(Collected data)
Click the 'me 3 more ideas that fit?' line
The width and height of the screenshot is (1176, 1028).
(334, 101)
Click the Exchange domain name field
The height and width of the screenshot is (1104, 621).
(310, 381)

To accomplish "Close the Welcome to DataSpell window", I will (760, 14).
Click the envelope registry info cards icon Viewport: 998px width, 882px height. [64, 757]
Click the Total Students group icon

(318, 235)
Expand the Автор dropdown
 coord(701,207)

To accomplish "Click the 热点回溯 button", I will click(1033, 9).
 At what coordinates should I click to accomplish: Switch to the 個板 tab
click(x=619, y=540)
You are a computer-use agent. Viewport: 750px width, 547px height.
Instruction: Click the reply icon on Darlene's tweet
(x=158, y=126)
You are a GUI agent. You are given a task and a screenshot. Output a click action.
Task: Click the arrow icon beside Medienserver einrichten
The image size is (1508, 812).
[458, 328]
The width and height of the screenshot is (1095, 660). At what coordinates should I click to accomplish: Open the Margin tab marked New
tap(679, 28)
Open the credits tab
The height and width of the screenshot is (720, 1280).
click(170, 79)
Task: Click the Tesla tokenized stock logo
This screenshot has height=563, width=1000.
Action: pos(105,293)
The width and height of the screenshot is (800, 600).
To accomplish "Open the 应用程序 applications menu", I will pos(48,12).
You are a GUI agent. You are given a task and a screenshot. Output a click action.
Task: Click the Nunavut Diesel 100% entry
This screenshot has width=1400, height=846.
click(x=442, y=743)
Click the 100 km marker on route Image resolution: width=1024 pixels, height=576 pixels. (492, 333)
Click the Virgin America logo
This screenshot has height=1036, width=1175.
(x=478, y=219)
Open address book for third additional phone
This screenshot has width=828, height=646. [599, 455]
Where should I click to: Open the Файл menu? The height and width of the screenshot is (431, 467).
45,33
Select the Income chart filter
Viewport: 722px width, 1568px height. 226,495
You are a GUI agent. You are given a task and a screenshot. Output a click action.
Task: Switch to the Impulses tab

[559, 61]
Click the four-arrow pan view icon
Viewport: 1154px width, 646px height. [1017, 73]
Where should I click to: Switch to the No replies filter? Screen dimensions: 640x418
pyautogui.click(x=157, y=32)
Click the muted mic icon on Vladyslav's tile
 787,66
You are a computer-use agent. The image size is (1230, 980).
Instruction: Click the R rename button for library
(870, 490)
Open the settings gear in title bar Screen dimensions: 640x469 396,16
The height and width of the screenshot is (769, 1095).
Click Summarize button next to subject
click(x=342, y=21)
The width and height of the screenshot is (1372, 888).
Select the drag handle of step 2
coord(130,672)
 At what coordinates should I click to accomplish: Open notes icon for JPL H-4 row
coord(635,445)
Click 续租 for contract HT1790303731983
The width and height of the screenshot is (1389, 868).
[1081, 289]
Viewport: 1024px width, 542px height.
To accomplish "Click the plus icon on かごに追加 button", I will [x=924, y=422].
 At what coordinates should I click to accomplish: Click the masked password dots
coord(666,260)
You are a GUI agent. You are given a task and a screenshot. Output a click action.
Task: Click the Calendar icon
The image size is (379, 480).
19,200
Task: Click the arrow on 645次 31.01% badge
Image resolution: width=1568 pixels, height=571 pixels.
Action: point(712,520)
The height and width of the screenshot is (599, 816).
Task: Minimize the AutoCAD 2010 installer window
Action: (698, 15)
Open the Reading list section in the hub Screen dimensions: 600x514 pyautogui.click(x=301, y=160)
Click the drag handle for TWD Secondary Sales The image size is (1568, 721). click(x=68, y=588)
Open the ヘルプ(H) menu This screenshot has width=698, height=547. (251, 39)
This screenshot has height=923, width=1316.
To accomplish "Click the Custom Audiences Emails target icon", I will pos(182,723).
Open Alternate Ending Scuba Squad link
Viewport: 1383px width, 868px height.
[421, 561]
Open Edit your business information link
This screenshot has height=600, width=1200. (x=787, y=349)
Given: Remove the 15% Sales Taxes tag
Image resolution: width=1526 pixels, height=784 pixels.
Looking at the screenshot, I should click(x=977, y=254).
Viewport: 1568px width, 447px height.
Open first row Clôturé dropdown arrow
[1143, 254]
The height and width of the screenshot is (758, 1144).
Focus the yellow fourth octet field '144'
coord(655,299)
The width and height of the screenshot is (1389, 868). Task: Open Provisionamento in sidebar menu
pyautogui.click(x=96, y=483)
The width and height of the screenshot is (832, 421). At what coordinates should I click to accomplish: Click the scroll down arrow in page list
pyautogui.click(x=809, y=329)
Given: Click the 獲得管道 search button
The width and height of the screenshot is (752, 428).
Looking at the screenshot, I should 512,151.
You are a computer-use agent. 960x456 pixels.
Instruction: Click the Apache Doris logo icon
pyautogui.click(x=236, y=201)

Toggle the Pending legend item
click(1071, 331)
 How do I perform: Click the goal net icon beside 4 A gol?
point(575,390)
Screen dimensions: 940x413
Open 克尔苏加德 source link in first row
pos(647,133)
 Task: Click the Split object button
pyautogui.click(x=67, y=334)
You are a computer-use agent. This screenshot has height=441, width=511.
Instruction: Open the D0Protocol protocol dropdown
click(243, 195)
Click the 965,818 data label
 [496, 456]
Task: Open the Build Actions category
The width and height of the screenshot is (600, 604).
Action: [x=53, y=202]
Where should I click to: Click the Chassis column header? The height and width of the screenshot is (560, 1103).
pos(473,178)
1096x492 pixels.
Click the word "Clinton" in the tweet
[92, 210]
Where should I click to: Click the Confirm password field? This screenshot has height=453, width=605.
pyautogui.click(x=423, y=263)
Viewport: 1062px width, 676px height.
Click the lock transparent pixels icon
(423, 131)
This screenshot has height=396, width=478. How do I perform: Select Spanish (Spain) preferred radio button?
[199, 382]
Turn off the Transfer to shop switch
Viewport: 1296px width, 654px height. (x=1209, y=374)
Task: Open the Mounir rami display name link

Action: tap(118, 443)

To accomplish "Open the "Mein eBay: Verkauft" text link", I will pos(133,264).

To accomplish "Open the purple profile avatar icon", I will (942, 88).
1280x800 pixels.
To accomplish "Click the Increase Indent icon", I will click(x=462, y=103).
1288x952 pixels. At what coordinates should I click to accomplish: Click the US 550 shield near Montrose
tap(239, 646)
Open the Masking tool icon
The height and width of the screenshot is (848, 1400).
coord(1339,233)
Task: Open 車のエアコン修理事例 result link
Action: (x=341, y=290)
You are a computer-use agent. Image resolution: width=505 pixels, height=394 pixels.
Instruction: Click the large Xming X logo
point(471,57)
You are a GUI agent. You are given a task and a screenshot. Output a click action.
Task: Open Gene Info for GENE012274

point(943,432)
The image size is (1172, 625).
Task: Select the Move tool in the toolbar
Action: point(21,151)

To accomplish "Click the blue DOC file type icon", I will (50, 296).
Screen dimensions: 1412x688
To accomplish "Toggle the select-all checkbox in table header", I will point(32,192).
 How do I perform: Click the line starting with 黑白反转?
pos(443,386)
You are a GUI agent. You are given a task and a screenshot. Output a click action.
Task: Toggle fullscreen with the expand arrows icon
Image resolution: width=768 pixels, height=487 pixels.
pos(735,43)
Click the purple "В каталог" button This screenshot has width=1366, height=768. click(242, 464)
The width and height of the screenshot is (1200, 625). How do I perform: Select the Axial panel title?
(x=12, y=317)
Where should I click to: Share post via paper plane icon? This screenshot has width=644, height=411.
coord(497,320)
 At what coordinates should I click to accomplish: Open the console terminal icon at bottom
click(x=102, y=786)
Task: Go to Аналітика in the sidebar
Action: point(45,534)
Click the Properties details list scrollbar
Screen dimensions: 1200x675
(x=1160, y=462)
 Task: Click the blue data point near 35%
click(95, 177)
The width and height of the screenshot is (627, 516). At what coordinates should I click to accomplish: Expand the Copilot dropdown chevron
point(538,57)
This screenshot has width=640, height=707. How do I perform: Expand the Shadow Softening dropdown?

» **Exercise requirements**: Reproduce exactly, please, only the lines from the start of the data above to the line that contains "The width and height of the screenshot is (800, 600).", with both ends kept.

» **Result for this exercise**:
Click the 'me 3 more ideas that fit?' line
The width and height of the screenshot is (1176, 1028).
(334, 101)
Click the Exchange domain name field
The height and width of the screenshot is (1104, 621).
(310, 381)

To accomplish "Close the Welcome to DataSpell window", I will (760, 14).
Click the envelope registry info cards icon Viewport: 998px width, 882px height. [64, 757]
Click the Total Students group icon

(318, 235)
Expand the Автор dropdown
 coord(701,207)

To accomplish "Click the 热点回溯 button", I will click(1033, 9).
 At what coordinates should I click to accomplish: Switch to the 個板 tab
click(x=619, y=540)
You are a computer-use agent. Viewport: 750px width, 547px height.
Instruction: Click the reply icon on Darlene's tweet
(x=158, y=126)
You are a GUI agent. You are given a task and a screenshot. Output a click action.
Task: Click the arrow icon beside Medienserver einrichten
The image size is (1508, 812).
[458, 328]
The width and height of the screenshot is (1095, 660). At what coordinates should I click to accomplish: Open the Margin tab marked New
tap(679, 28)
Open the credits tab
The height and width of the screenshot is (720, 1280).
click(170, 79)
Task: Click the Tesla tokenized stock logo
This screenshot has height=563, width=1000.
Action: pos(105,293)
The width and height of the screenshot is (800, 600).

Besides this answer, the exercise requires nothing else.